Freitag, 23. Oktober 2020

Der Ungestresste

Er kennt die Dachgeschosse, Keller, Heizkessel, Wartungsräume und Lüftungszentralen aller Museen, Palais und Auktionshäusern der Stadt; er kennt sie inwendig, er kennt sie auswendig; er installiert, er wartet, er prüft, er zertifiziert seit 45 Jahren, sorgt seit 45 Jahren sorgt, dass es im Winter warm und im Sommer nicht heiß bleibt. Und niemals, nie hat er sich in all der Zeit gestresst; höchstens am Anfang, in den ersten zwei, drei Jahren, und auch dann nur, wenn der Kunde versagte, falsche Angaben lieferte (immer scheitert es an der Kommunikation).

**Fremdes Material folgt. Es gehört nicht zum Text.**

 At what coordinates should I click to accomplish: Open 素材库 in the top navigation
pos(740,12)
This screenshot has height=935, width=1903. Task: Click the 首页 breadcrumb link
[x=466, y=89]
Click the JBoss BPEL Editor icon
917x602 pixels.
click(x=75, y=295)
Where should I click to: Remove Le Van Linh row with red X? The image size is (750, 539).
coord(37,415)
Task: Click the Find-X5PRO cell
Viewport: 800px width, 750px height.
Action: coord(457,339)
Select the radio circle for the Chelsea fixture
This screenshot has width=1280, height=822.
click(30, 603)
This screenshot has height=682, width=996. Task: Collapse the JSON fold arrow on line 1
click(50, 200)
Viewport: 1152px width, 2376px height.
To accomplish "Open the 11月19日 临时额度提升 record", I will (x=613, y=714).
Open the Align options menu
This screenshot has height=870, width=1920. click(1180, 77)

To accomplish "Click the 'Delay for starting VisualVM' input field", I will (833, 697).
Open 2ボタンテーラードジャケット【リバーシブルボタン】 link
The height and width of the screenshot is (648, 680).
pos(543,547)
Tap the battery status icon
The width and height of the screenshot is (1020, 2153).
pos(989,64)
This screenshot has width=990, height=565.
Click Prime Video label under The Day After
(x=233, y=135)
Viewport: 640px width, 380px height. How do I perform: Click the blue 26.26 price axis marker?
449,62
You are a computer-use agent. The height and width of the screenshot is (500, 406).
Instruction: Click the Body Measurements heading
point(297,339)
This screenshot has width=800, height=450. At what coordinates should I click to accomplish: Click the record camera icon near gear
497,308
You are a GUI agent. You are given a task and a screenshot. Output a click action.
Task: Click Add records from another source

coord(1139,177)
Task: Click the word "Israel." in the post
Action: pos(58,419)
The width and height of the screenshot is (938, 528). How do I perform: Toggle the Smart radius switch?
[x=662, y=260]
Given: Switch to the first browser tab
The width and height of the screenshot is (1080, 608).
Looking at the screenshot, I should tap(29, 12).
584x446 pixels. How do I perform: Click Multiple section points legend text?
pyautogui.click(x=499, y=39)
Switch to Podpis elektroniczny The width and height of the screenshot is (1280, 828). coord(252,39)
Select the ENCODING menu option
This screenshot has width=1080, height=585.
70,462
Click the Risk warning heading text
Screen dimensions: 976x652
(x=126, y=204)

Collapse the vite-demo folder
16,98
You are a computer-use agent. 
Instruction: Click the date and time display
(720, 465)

Er trägt Schnauzbart, ein blaues Firmenkapperl und einen Bauch vor sich, er verzichtet nie, niemals auf seinen obligaten, furchtbaren Automatenkaffee (er besteht darauf, dass ich auch einen nehme), er kommt nie in Hektik, er schwitzt nicht, muss nie überziehen. Er war bei der Feuerwehr, hat Jahrzehnte im Chor gesungen. Er redet gerne und viel, aber niemals schnell. Ob man zuhört oder nicht, ist ihm egal, er redet, wovon er reden kann, und das genügt. Und egal, was er sagt oder macht, er tut es gemächlich, bedächtig fast, mit stoischer Miene unter dem Schnauzer, so als hätte er nie gelernt, es eilig zu haben. Wut und Frust kennt er nicht, maximal Schmäh. Er verlacht Dilettanten, doch er beschimpft sie nicht. Er hat eine klare, einfache, vollkommene Philosophie, er lebt eine Lehre, die er in 45 Dienstjahren aufgestellt, verfestigt, verinnerlicht hat, und er teilt sie mit der Firmenaufsicht, mit mir, er weiht mich in sie ein, heute, jetzt, nach seiner letzten Lüftungswartung, während draußen vor der Tür die verwirrte Masse stündlich gereizter und gestresster unter ihren Masken keucht: „Stress hast nur, wenn dich nicht auskennst.“  

In fünf Wochen geht er in Pension. Der Gedanke liegt nahe, dass er sich auch darin sehr gut auskennen wird.